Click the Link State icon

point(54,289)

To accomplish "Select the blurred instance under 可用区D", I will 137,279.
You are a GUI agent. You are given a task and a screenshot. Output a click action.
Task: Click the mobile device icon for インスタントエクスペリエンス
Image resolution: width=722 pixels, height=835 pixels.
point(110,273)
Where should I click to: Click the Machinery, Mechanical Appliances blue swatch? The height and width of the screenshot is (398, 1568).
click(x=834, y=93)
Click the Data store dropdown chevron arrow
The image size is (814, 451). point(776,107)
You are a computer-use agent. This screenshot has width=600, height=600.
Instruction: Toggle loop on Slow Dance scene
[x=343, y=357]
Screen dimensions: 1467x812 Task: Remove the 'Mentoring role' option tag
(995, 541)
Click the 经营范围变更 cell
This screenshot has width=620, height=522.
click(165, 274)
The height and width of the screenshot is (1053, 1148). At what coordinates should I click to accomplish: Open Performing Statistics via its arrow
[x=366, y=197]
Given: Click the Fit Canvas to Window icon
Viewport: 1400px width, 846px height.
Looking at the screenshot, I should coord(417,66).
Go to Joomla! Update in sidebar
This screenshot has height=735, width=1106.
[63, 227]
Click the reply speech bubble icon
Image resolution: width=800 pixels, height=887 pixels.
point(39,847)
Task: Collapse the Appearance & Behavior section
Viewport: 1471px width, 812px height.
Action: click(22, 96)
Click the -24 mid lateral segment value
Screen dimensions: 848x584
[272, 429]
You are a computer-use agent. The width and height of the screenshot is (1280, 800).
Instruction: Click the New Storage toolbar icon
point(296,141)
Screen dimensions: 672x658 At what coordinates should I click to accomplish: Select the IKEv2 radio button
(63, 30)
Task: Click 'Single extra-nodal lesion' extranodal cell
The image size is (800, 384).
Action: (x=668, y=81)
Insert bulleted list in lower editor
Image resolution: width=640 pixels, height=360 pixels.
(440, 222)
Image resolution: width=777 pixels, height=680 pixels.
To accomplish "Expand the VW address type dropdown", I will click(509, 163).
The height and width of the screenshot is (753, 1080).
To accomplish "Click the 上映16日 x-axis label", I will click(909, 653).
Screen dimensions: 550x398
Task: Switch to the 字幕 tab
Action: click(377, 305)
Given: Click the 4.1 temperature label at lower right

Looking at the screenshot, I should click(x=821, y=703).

EXERCISE AIM
Which lines of the data include "cell"? Copy each of them.

PROBLEM SOLUTION
Click the 经营范围变更 cell
Task: Click 'Single extra-nodal lesion' extranodal cell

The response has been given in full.